§ Provided data
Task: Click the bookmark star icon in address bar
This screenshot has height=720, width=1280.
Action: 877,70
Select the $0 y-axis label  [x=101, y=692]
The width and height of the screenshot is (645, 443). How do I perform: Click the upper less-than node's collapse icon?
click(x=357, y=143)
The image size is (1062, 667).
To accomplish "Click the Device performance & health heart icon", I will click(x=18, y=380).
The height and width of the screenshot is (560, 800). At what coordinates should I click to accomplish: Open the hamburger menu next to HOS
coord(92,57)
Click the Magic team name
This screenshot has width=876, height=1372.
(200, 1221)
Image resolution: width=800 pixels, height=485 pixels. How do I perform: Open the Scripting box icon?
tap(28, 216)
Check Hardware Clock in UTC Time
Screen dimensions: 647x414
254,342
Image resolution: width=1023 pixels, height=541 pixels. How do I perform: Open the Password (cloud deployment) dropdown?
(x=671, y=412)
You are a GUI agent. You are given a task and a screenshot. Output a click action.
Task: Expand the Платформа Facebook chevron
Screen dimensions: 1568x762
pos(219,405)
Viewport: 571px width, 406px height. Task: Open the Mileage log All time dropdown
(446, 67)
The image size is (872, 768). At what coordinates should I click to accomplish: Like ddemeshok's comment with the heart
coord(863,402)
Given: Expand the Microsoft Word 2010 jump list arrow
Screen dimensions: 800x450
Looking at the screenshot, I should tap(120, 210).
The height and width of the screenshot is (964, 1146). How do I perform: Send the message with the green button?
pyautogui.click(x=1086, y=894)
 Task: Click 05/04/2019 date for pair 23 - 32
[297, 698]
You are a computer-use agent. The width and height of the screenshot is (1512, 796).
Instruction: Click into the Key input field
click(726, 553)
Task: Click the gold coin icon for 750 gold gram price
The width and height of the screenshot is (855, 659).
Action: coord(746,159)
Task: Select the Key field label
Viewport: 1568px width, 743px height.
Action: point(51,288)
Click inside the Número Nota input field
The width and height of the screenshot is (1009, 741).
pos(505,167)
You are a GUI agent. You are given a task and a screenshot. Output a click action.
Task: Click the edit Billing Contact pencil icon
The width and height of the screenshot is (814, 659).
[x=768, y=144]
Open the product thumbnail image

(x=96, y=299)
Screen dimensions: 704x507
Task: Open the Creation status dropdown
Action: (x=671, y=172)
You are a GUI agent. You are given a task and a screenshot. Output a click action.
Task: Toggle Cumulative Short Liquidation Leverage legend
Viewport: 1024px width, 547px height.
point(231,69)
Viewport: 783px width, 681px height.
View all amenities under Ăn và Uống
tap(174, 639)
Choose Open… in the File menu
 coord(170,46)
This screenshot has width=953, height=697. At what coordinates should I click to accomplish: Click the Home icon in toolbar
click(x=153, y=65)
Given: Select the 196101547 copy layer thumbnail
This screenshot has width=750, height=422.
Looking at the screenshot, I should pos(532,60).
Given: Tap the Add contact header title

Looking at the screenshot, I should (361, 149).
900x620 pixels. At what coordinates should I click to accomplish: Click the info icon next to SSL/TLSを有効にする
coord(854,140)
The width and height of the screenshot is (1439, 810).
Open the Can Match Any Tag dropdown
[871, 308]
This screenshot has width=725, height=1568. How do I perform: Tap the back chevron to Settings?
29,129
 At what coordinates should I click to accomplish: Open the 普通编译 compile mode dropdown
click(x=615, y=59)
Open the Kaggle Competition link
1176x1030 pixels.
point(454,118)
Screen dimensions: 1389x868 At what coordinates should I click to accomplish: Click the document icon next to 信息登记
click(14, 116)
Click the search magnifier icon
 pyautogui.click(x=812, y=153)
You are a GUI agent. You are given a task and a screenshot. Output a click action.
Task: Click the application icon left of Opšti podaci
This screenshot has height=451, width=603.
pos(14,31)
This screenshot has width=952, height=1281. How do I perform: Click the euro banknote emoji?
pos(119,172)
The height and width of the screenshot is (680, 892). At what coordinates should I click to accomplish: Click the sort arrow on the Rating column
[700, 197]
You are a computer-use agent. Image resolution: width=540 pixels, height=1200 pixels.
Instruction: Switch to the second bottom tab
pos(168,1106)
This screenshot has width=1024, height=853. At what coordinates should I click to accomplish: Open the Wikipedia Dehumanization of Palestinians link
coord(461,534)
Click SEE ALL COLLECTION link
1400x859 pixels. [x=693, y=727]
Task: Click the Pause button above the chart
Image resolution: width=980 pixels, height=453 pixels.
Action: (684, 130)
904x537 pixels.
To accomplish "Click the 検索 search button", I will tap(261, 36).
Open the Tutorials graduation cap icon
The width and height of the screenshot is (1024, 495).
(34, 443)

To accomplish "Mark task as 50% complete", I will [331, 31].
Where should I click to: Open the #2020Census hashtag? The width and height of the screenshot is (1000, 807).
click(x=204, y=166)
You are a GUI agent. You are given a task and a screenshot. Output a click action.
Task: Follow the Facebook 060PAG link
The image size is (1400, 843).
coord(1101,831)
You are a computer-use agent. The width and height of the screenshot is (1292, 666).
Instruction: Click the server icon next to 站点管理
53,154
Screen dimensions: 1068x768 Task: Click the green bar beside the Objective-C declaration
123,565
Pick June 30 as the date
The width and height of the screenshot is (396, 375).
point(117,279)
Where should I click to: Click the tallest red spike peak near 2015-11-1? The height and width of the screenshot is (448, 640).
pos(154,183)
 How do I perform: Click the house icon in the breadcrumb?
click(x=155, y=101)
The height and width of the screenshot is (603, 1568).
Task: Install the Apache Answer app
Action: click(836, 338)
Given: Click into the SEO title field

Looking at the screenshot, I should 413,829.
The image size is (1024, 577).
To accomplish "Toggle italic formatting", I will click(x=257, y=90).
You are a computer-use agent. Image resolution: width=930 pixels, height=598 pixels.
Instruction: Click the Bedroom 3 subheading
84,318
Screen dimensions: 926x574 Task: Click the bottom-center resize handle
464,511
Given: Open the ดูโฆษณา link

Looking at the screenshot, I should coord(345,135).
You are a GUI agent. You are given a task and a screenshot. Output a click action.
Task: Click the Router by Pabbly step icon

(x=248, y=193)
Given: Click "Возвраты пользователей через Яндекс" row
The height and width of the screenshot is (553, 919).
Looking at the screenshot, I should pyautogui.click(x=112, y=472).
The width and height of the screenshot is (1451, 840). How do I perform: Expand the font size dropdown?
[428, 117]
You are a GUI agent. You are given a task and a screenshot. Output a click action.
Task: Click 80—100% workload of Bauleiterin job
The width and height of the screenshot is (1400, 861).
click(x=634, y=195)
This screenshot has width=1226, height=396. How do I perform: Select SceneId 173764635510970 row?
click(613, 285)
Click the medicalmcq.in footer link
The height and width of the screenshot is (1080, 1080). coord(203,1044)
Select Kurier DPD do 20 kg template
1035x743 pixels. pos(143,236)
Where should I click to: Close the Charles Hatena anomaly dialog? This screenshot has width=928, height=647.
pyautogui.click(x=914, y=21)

§ Prompt
A single figure is expected: the count of lines in the data above that include the word "will".

§ Task response
4